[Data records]
---+---
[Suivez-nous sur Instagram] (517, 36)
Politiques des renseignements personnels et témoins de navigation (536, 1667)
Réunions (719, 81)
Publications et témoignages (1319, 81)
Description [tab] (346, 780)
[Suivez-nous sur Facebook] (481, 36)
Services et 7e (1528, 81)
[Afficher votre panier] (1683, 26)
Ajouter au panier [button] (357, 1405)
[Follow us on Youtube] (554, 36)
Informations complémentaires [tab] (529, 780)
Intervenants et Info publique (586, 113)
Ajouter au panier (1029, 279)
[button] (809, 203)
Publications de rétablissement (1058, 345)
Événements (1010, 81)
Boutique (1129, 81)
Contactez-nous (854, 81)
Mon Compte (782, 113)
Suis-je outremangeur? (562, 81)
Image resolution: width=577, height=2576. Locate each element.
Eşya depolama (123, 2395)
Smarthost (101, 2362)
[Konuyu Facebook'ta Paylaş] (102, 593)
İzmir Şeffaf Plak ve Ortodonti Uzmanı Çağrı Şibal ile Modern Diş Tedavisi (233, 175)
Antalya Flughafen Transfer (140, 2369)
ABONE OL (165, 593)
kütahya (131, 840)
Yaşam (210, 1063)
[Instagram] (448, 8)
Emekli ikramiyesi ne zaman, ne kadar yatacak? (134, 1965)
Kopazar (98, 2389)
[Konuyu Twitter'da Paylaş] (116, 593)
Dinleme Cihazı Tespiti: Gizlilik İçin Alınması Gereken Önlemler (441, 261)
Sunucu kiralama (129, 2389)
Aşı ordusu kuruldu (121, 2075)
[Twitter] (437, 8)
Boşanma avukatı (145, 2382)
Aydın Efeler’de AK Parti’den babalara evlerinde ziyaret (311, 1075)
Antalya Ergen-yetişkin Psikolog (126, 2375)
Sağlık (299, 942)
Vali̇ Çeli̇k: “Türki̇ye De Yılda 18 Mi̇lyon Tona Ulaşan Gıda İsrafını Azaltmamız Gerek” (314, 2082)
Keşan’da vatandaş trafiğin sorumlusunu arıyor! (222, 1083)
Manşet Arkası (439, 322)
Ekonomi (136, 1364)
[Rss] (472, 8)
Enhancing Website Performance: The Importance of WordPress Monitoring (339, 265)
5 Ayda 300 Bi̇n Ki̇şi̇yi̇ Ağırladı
---+---
- Exercise goal -
What you give back should be exactly the lines of the data above from the line with "[button] (809, 203)" through the line with "[Instagram] (448, 8)", both of those included, and nothing more.

- Result below -
[button] (809, 203)
Publications de rétablissement (1058, 345)
Événements (1010, 81)
Boutique (1129, 81)
Contactez-nous (854, 81)
Mon Compte (782, 113)
Suis-je outremangeur? (562, 81)
Image resolution: width=577, height=2576. Locate each element.
Eşya depolama (123, 2395)
Smarthost (101, 2362)
[Konuyu Facebook'ta Paylaş] (102, 593)
İzmir Şeffaf Plak ve Ortodonti Uzmanı Çağrı Şibal ile Modern Diş Tedavisi (233, 175)
Antalya Flughafen Transfer (140, 2369)
ABONE OL (165, 593)
kütahya (131, 840)
Yaşam (210, 1063)
[Instagram] (448, 8)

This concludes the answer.